Plaza de la Virgen Blanca

La plaza de la Virgen Blanca o plaza Vieja, es el principal lugar de encuentro de Vitoria. Se encuentra entre los barrios del Casco Viejo y el Ensanche. Está rodeada de casas blancas y en el centro de plaza se localiza un monumento en recuerdo de la Batalla de Vitoria (1813), un episodio de la Guerra de Independencia.

A principios del siglo XIII, años después de la fundación de Vitoria por Sancho VI, la ciudad se extiende hacia el oeste con las calles Correría, Zapatería y Herrería, y en el año 1256 hacia el oeste, con las calles Cuchillería, Pintorería y Judería. Quedaba así conformada la almendra medieval como se conoce en la actualidad, que por aquel entonces estaba delimitada por gruesas murallas.

Al mismo tiempo, en el año 1214, se funda el convento de San Francisco al sureste, fuera de la muralla. Así se genera un gran espacio abierto en el exterior de la muralla sur, que se dará en llamar «el arrabal» y que coincide parcialmente con la localización actual de la Plaza de la Virgen Blanca. Esta superficie sería la entrada de Vitoria y el mercado de la ciudad.

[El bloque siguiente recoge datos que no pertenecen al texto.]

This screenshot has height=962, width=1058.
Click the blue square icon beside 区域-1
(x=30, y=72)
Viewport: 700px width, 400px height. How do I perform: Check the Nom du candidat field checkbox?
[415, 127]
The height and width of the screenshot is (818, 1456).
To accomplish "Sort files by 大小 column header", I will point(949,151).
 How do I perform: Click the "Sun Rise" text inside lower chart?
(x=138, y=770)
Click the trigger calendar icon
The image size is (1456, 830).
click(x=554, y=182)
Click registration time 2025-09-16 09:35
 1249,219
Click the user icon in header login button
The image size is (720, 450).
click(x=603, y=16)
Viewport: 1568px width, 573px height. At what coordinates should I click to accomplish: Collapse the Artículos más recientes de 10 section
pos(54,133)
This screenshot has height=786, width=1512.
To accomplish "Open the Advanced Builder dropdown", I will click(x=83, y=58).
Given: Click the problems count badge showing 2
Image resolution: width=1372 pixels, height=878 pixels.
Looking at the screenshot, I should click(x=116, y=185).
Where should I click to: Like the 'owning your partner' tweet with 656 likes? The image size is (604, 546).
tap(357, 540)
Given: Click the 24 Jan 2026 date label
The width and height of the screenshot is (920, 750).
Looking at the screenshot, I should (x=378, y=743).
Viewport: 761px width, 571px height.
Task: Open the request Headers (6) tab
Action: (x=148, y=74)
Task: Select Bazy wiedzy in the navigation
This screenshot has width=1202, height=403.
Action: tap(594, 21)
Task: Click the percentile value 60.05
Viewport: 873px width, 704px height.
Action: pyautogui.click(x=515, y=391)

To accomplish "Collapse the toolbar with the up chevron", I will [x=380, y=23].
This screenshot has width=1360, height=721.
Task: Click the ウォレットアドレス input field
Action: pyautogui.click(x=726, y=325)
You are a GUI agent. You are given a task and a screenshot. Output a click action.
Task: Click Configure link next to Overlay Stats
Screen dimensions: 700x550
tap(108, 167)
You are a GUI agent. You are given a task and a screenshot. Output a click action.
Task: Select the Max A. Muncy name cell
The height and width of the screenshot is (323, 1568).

A finales del siglo XIV se construye la Iglesia de San Miguel en la ladera meridional de la colina de la primitiva Vitoria, fuera de sus muros y al norte de la plaza. Entre los dos arcos de acceso a la iglesia, se expone una hornacina de mármol del XVIII que contiene una figura gótica de piedra policromada con la Virgen en majestad sosteniendo al niño, que representa a la patrona de Vitoria y da nombre a la plaza.

En 1791, su extensión se reduce a la mitad tras construirse la Plaza Nueva en su parte este. De esta manera, los laterales de la plaza quedan constituidos por dos entidades totalmente diferenciadas: por un lado, la fachada neoclásica y señorial de la Plaza Nueva; por el otro, la ciudad medieval con sus calles de gremios.

En 1854 se derriban los accesos amurallados a las calles Correría, Zapatería y Herrería, dando luminosidad a la plaza.

En 1877 se comienza la perforación de un pozo artesiano en la plaza. Las obras se alargaron durante cuatro años y se alcanzaron los 1021 metros de profundidad, que fue un récord absoluto para la época. El proyecto tuvo que ser finalmente cancelado al no encontrarse agua.

En 1917 se levanta el monumento conmemorativo de la Batalla de Vitoria

La reforma de 2008 convierte a la plaza en un entorno diáfano y sin obstáculos, tras cambiar el pavimento, eliminar los jardines que lo rodeaban y sustituirlos por parterres.​ En 2012 se instala la «escultura Green» para celebrar el galardón de Vitoria como capital verde europea.